To sign sheep in American Sign Language, you hold your forearm in front of you as if you're clutching the creature close to your chest. You form two fingers into a pair of scissors and run them up your arm, emulating the act of shearing. Scissors, at once singular and plural, evoke the origin of the word clone from the Greek clonizo, to cut twigs. The gesture, like the unzipping of the clone, concentrates bodies, tools, and textures. To sign sheep is to conjure the animal and the act of shearing its coat. "The sign performs 'sheep' as a human/ animal/ technology/ commodity mixture," Sarah Franklin explains, representing the "complex affective economy" that attends the animal.2 The sheep moves "in and out of leaky categories: inside and outside, tame and wild, privilege and abjection, and above and below through everyday objects made of sheep products."3 Sheep register excesses of vulnerability, deficiencies of agency. Yunxiang Yan argues that the stigma of stupidity and absurdity trailing the sheep indicates the Western impulse to "equate individualism with intelligence, originality, and leadership."4 These dialectics of the sheep animate the discourse around Never Let Me Go.

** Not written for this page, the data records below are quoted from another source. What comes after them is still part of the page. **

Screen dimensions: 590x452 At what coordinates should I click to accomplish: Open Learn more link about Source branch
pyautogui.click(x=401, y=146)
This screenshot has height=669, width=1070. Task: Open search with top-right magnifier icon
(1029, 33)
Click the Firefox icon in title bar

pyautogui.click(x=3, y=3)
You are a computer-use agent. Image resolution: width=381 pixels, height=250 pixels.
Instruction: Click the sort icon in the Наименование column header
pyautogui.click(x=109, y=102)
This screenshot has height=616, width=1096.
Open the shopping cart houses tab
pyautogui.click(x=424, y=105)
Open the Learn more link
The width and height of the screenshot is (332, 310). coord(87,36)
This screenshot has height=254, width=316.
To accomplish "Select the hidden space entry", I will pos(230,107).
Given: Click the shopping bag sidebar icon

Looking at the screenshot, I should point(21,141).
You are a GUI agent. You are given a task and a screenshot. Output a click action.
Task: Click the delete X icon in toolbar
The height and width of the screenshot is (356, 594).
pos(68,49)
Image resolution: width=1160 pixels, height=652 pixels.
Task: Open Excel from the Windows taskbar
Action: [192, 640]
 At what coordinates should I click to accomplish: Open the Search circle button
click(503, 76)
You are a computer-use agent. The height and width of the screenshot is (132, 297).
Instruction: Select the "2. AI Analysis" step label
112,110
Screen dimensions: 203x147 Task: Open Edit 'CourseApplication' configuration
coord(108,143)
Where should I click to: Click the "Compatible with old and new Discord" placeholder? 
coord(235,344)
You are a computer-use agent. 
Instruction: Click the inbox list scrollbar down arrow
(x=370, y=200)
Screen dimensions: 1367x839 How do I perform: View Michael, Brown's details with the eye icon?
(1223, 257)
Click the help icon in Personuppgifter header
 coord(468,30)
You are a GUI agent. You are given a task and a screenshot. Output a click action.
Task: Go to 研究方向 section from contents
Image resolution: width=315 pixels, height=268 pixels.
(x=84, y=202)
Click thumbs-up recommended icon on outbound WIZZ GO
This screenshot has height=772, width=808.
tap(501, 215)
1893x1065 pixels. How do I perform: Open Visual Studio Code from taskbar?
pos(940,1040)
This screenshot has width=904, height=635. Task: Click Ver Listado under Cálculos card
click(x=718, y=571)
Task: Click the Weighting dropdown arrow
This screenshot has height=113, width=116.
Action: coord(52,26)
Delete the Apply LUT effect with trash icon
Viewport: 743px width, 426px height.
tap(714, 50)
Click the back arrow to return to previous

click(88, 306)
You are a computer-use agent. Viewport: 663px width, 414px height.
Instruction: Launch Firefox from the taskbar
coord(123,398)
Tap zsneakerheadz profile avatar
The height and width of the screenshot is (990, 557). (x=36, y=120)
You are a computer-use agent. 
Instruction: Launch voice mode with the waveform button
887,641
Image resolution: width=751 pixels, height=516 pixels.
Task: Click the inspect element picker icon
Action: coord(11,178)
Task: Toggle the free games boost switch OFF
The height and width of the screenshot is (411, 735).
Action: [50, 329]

Rebecca Walkowitz asserts that criticisms of the novel's chatty style ignore how Ishiguro critiques "the logic of originality and Romantic genius" to argue that "works of art, like people, should be valued for the social life they help to establish."5 Her central piece of evidence is Kathy's admiration for four identical desk-lamps "not to buy, but just to compare with my ones at home" (208). Walkowitz extrapolates that Kathy is not admiring them for use-value, but as an occasion to "to contemplate similarities and differences."6 Indeed, she has a strange sensitivity within her expansive solitude, her hours spent with "only the roads, the big grey sky and my daydreams for company" (208). Ishiguro's prose registers this drifting mood when Kathy runs over hand over "these ribbed necks you can bend whichever way you want" (208), a movement and texture that metaphorize the flexibilities of the clone body. Kathy juggles long hours with her donors and eventually will become one. For now, she takes episodic and sheepish pleasures.

Moments of "sheepishness" and "drifting" recur across the novel, as the characters and the prose seem to graze around the page. This animal affect articulates a mode of being, offering an elegant nexus of the novel's stylistic and conceptual bearing. At one point, Kathy and her friends "spread out" (162) in a seaside art gallery: "We'd all wandered into different corners. I wasn't the only one who drifted into a bit of a dream in there." Voices "seemed to fill the entire space," and the characters go on "shuffling around" until "bit by bit, something started to change...a feeling that grew among us almost tangibly." This opaque atmosphere extends to textural descriptions. "You'd see a bit of fishing net or a rotted piece from a boat," near a "wooden sign hanging" in a gallery suffused with a "sheer peacefulness." The gallery's curator punctures the lull by trying to fix the characters' status: she asks if they are art students, to which Tommy replies: "Not exactly...we're just, well, keen." Our protagonists exchange taxonomical security for an alternative sensitivity to the world, an oddly daft keenness.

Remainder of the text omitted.